Chapter 5
: Rebirth of the Dragon King
Marcus's eyes snapped open.
He gasped, dragging air into lungs that should have been crushed, filling a chest that should have been caved in by tons of steel and concrete.
His hands flew to his ribs, searching for the jagged edges of broken bones, the wet warmth of internal bleeding.
Nothing. Just smooth skin and solid muscle.
He sat up amidst the rubble that should have been his tomb, surrounded by twisted metal and pulverized concrete.
Dust clouded the air like fog, and somewhere in the distance, sirens wailed their desperate song.
But Marcus felt... alive. More than alive.
His body hummed with energy, with vitality that coursed through his veins like liquid lightning.
His broken leg—the one that steel beam had shattered—flexed perfectly beneath him.
His shattered ribs expanded and contracted with each breath, whole and strong.
What's happening to me?
Then he felt it.
A surge of power erupted from somewhere deep in his core, like molten fire racing through his bloodstream.
His vision sharpened until he could see individual dust motes floating in the darkness, could count the cracks in concrete twenty feet away.
His hearing became supernaturally acute—he could detect the rhythmic drip of water somewhere below, the scurrying of rats through the wreckage, the distant conversations of rescue workers.
He could sense the heartbeat of the earth itself, the energy flowing through the air like invisible currents.
Heat erupted from his chest—not painful, but transformative.
Golden-red light flickered across his skin, making the shadows dance.

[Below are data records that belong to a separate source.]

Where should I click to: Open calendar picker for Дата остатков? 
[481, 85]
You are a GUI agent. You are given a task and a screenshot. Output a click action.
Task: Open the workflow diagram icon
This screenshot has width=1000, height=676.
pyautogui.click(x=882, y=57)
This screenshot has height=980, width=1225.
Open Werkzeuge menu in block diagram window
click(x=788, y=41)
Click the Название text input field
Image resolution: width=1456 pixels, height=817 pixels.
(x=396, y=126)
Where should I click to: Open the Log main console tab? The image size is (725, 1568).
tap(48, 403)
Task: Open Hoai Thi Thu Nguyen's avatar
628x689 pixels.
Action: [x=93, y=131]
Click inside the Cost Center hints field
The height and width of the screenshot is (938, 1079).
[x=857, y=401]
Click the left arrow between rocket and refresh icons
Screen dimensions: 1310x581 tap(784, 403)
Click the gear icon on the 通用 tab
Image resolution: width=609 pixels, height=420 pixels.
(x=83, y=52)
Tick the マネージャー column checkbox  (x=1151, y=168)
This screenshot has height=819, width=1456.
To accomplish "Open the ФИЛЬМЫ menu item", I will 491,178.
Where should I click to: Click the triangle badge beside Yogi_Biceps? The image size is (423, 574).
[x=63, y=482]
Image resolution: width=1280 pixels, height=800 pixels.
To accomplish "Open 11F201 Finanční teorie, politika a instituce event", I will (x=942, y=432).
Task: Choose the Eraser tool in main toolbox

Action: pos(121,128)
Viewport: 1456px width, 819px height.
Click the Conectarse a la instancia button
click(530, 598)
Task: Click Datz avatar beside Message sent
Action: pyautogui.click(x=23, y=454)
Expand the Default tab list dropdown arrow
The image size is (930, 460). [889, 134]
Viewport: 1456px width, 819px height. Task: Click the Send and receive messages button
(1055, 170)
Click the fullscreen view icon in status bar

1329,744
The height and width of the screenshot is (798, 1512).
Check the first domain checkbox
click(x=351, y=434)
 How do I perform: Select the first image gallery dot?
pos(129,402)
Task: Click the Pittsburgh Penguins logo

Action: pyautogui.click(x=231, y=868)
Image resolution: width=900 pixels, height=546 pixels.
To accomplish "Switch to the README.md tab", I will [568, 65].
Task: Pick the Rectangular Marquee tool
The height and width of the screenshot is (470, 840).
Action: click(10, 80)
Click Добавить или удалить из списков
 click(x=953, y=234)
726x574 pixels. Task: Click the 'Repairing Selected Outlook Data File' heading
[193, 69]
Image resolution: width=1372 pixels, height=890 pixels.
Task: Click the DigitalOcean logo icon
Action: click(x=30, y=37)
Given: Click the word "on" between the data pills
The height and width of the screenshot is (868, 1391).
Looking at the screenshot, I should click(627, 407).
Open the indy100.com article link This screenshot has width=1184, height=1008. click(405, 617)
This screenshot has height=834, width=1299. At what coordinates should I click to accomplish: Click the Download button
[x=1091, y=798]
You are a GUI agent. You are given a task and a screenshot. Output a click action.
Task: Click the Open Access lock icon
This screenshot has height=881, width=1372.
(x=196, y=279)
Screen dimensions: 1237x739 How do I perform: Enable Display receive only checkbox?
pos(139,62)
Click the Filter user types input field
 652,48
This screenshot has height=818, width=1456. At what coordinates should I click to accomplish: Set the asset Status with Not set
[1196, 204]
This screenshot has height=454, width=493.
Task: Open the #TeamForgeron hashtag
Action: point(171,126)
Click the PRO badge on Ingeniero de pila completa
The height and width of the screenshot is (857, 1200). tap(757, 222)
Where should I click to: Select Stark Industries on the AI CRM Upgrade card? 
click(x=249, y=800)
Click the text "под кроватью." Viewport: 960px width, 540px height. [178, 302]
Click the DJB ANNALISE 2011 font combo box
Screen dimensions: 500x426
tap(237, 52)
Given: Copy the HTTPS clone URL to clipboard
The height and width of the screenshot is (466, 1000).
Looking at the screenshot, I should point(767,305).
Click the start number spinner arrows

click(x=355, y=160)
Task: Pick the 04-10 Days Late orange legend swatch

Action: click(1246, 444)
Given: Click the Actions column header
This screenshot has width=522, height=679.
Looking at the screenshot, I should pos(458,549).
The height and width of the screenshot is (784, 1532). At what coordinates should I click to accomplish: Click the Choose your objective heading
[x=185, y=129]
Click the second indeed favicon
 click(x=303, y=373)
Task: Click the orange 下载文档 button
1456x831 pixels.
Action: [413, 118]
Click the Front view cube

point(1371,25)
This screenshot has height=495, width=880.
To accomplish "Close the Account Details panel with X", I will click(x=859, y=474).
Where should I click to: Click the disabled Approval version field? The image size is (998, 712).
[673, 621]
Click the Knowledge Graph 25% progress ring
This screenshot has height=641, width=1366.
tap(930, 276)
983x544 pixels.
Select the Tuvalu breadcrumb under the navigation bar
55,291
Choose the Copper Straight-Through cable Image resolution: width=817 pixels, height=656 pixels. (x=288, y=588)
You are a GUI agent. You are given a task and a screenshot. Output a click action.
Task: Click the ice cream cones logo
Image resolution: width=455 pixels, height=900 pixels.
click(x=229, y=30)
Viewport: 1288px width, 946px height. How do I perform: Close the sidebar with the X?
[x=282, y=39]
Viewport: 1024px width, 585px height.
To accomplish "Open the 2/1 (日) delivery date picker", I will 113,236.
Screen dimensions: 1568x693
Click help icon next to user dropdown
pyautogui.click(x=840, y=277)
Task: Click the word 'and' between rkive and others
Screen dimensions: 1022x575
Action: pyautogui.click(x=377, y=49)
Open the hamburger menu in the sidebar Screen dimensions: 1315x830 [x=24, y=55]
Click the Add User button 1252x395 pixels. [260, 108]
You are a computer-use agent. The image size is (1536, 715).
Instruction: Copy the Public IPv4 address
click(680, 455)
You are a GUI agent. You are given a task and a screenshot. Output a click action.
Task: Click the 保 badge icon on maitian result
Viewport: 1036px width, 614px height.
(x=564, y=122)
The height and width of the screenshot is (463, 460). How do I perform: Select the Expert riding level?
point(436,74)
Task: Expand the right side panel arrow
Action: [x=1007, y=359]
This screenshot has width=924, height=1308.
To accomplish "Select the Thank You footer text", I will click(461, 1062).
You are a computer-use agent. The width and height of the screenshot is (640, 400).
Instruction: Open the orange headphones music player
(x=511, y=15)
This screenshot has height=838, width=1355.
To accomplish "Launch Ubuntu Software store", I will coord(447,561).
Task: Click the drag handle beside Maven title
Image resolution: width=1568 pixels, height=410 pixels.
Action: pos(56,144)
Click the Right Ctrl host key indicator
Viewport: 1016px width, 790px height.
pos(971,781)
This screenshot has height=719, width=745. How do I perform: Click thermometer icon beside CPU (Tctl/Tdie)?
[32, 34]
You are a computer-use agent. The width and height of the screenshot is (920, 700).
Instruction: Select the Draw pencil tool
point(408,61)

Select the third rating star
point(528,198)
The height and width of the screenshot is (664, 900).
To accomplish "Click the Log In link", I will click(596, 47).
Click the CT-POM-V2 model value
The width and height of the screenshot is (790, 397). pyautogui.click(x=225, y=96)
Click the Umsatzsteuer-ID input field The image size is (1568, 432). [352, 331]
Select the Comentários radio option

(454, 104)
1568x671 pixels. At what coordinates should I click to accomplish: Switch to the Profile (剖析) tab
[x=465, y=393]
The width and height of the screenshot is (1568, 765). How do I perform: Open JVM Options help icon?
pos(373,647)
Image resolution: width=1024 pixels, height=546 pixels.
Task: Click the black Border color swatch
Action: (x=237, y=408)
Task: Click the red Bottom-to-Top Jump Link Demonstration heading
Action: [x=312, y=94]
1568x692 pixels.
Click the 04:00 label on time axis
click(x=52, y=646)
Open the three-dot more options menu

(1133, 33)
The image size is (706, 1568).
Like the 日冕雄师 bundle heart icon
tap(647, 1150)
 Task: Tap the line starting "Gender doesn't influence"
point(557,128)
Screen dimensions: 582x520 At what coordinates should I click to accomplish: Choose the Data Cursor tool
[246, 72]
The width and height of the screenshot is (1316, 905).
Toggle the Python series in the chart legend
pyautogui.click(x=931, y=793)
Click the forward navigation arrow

And for one breathtaking moment, Marcus saw them: scales.
Black obsidian edged with burning gold, shimmering into existence across his forearms before fading back to normal flesh.
Dragon power.
The realization crashed over him like a wave. This was what he was meant to be.
This was what had been sleeping inside him all along, suppressed and dormant. And Quinn—her Saintess aura, her holy energy that had surrounded him for three years—it had been keeping this sealed away.
The moment she'd abandoned him, the moment she'd chosen Alexander and left Marcus to die, the seal had shattered.
Marcus climbed out of the ruins, his movements fluid and confident in ways they'd never been before.
The destroyed building loomed behind him like a corpse, emergency lights painting the wreckage in harsh red and blue. Sirens wailed closer now.
The air tasted of concrete dust and electrical smoke.
But as he stepped onto solid ground, brushing debris from his clothes, he saw her.
A woman stood in the shadows between two intact structures, maybe thirty years old, dressed in traditional robes that shimmered with an otherworldly quality—dark silk embroidered with patterns that seemed to move when you weren't looking directly at them.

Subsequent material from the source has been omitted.